Conditional setting of convert/convertBack is a bit different in the new version, so I won't go into that until you have the update...

BorisMoore commented 7 years ago

Commit 85, just published, includes changes and improvements to {{datepicker}} and {{spinner}}, and a new {{timespinner}}, along with documentation. See in particular:

@trueqbit - let me know if your scenarios are covered by these changes. Thanks!

trueqbit commented 6 years ago

Better late than never I want to let you know that the new timespinner control is working as expected (not to say great!) [using v0.9.90 Beta].

One thing i noticed is the keepDay condition in jsviews-jqueryui-widgets.js, which is if (value && !tag.keepDay) .... Shouldn't it be the other way around? Also, if using a timestamp for the data format, then the call to value.getHours() fails.

BorisMoore commented 6 years ago

Thanks Klaus. If keepDay is true, then we don't want to create a new Date() instance - we stay on the same date, So I think that code is correct. (And indeed, setting {{timespinner ... keepDay=true /}} has the desired behavior.) I don't see value.getHours() failing, either. Can you provide a small sample showing the failure?

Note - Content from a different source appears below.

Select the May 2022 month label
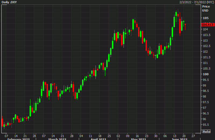 point(138,139)
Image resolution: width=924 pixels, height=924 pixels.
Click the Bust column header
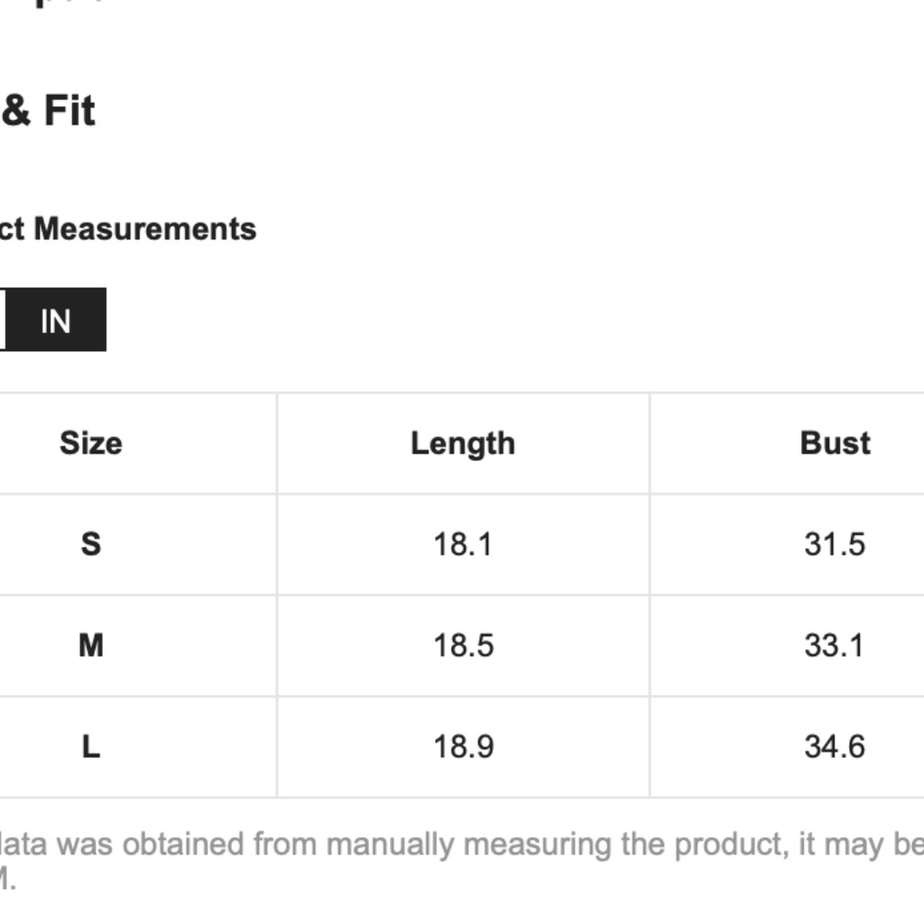[x=835, y=444]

trueqbit commented 6 years ago

I must admit that I don't comprehend how value's value comes into being, just by reading the code I had the impression that because you are creating another Date object from tag.value the intention was to 'keep the same day' as tag.value. I actually hit that part only because my data is a computed timestamp, and I thought that specifying keepDay isn't necessary, but the !tag.keepDay branch assumes that value is a date object, which fails in this fiddle (note that you have to set keepDay to true). That said it's working as expected, so I guess everything is fine. Nevertheless it might be interesting for you how others are using the control.

BorisMoore commented 6 years ago

Hi Klaus, My response above was too rapid. In fact you are correct, there are some issues around keepDay=true. I am opening this issue. I have a candidate fix, here: jsviews-jqueryui-widgets.js.txt Can you test whether it works correctly for you, both with keepDay true and keepDay false.

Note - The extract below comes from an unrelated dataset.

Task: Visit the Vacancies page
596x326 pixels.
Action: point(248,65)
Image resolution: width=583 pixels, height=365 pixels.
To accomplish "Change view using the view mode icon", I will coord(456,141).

For your fiddle, there is one issue, which is that your displayFormat.parse needs to return a Date:

parse: function parse(value, props) {
  ...
  return new Date(value);
}

With that change it should work correctly with the new version of jsviews-jqueryui-widgets.js. Let me know of any remaining issues.

Thanks again for calling this out.

trueqbit commented 6 years ago

Hi Boris, I updated the parsing function accordingly - it actually originated from extending jqueryui's spinner widget.

The candidate fix works on my side!

BorisMoore commented 6 years ago

Great, thanks. I'll include that fix in the next update...

BorisMoore commented 5 years ago

This has been fixed in release v0.9.91.